De acordo com dados orçamentários recentes, o Estado registrou um saldo positivo acumulado de R$ 8,5 bilhões entre 2019 e 2022. No entanto, as projeções para o período de 2023 a 2026 apontam para um déficit acumulado estimado em R$ 7,3 bilhões, impulsionado por uma previsão negativa de R$ 5,72 bilhões para o exercício de 2026.
Além da inversão no resultado primário, a disponibilidade de caixa livre do Executivo estadual registrou redução acentuada. O saldo líquido deduzido de obrigações e restos a pagar, que alcançava R$ 5,3 bilhões em 2022, recuou para R$ 900 milhões na estimativa para 2025. O cenário financeiro é agravado pela solicitação de 24 operações de crédito no período, somando R$ 32 bilhões em novos financiamentos.

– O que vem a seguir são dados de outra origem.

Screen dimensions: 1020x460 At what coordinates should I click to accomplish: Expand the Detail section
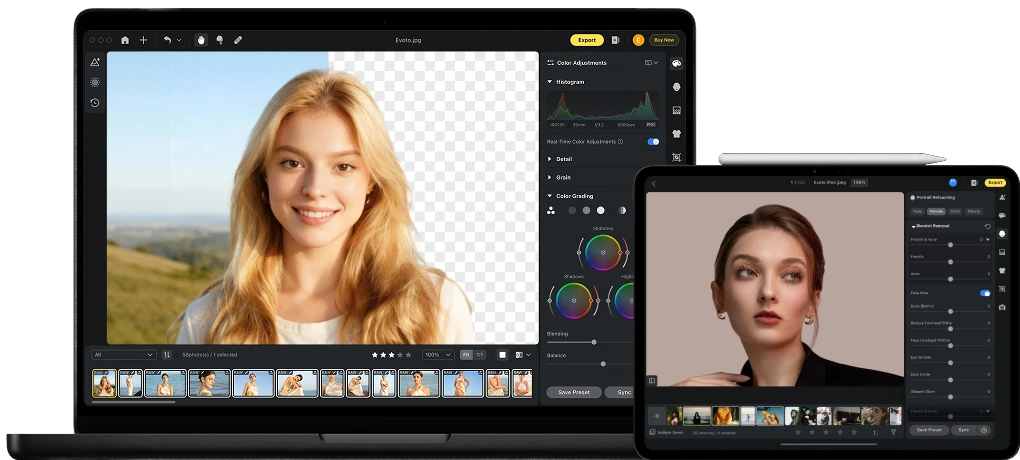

A alteração na meta fiscal para 2025 também gerou apontamentos técnicos do Tribunal de Contas do Estado (TCE-BA), após a previsão de déficit primário ser reajustada de R$ 1,1 bilhão para R$ 4,2 bilhões. Críticos da atual gestão argumentam que a combinação de maior endividamento e compressão da margem orçamentária compromete a capacidade de investimentos e impõe severas restrições fiscais para os próximos ciclos administrativos.